Personalmente ritengo che sia complesso e respingente far pagare le notizie, in assenza di un valore aggiunto chiaramente percepito, come quello di un giornale, che non è solo notizia, ma interpretazione, mediante la gerarchia dei titoli e delle pagine e gli accostamenti fra notizie, titoli e foto. Ma se alla procedura si aggiungono le complessità del pagamento (da cui, nella mia esperienza diretta, non mi sono risultati esenti né l’Herald Tribune né il Wall Street Journal), allora veramente c’è da preoccuparsi.
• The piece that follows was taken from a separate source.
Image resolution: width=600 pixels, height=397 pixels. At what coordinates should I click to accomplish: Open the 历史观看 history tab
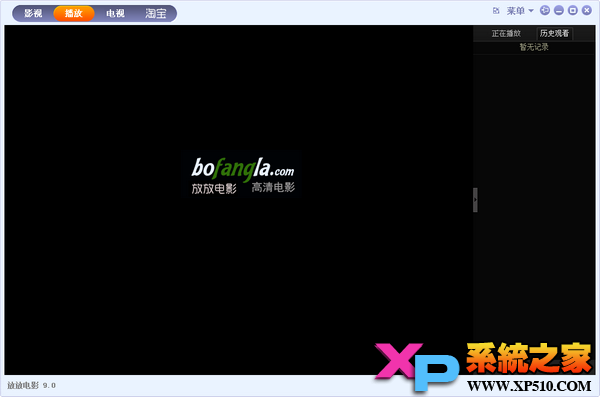coord(554,33)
C’è da dire che quanto a deathwish dei giornali gli esempi, anche solo negli ultimi vent’anni, si sprecano: dal silenzio con cui, in nome della Bicamerale, i grandi quotidiani coprirono gli intrighi di Dalema e Berlusconi per affossare l’unica legge mai pensata per riequilibrare la distribuzione di risorse tra stampa e tv, attraverso una riduzione degli affollamenti pubblicitari di Rai e Mediaset; alla stupidità con cui i giornalisti della carta stampata affrontano a petto nudo o quasi gli scioperi, che impediscono l’uscita dei loro giornali, mentre la tv continua a trasmettere i suoi insulsi programmi, che costituiscono il 90 per cento del palinsesto e in ogni caso, in nome del servizio pubblico, che riguarderebbe solo la Rai ma cui si sono invece felicemente iscritte tutte le radio e tv italiane, offrono agli spettatori un succinto essenziale notiziario, sovieticamente garantito dal bollino blu del comitato di redazione, che ha un perverso risultato, quello di convincere ancor più il pubblico che i giornali sono un optional,mentre la tv non ti lascia mai solo; ultimo il disinteresse con cui i giornali hanno subito la devastante espansione di Sky nel mercato pubblicitario assistendo, in nome del principio che tutto quel che è contro Berlusconi è di sinistra, alla appropriazione da parte della tv di Rupert Murdoch di una quota di fatturato pubblicitario nazionale pari all’intero fatturato della stessa tipologica del Corriere o di Repubblica. Poiché questo è avvenuto in un periodo di grave crisi economica, con formidabili ripercussioni sul mercato della pubblicità, l’effetto ha aggravato la crisi.